«Vous croyiez tenir entre les mains une surprenante chronique des
démêlés franco-français en terre étrangère ? Détrompez-vous. Bien plus
qu'une fenêtre sur la guéguerre d'opinion entre vichystes et gaullistes chez
nos expatriés, il s'agit d'une radioscopie de notre inconscient collectif.

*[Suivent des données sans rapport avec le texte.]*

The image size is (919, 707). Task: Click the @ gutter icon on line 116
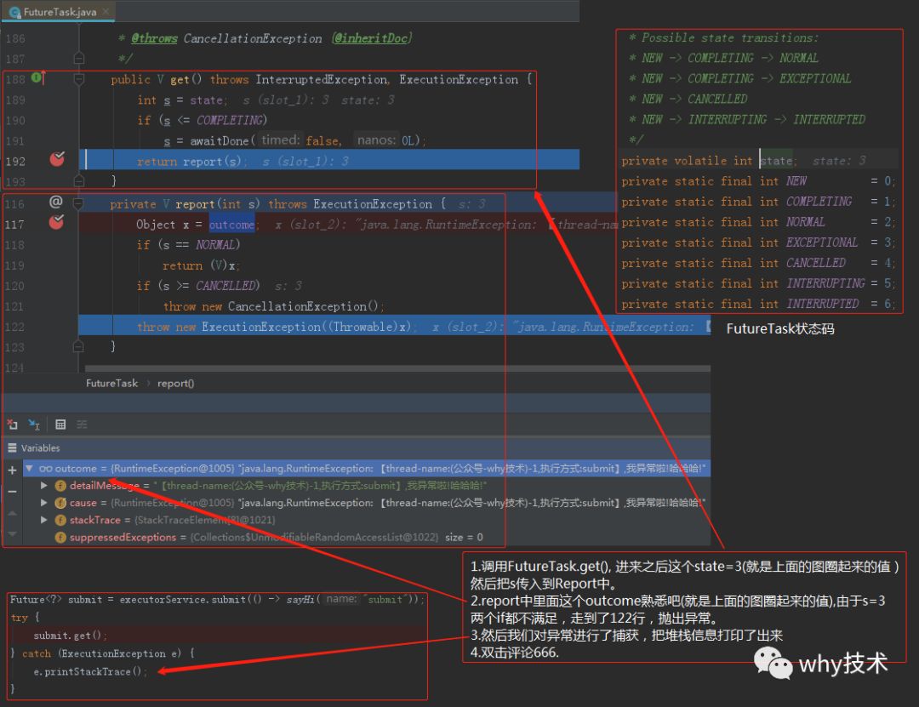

Mehlman dénoue les fils de l'intrigue qui mettra aux prises existentialisme,
structuralisme, thomisme et tous les ismes inextricablement
concurrents du dernier demi-siècle, au moment et au lieu mêmes où ils se
nouent, dans cette réduction indienne de l'intelligence et de l'art
européens qu'aura été New York entre 1940 et 1945. [...] Dans cette ville
debout, arrivent ceux dont ne veut plus la France couchée. Bon nombre
de nos meilleurs anthropologues, théologiens, cinéastes, poètes,
journalistes - de Pierre Lazareff à Jacques Maritain, d'André Breton à
Maurice Maeterlinck en passant par Renoir, Claude Lévi-Strauss et Jules
Romains - s'en sont donc allés rejoindre cette Arche de Noé qui, avec le
plus bel échantillon de l'esprit du temps, recueillait pour ainsi dire la
substance du patrimoine de l'humanité. [...] Mehlman nous fait toucher
du doigt cet entre-deux, cette heure délicieuse et indécise, entre aurore et
crépuscule, qui mêle les derniers feux de l'ex-centre du monde avec les
premières lueurs d'un Empire tout fringant.»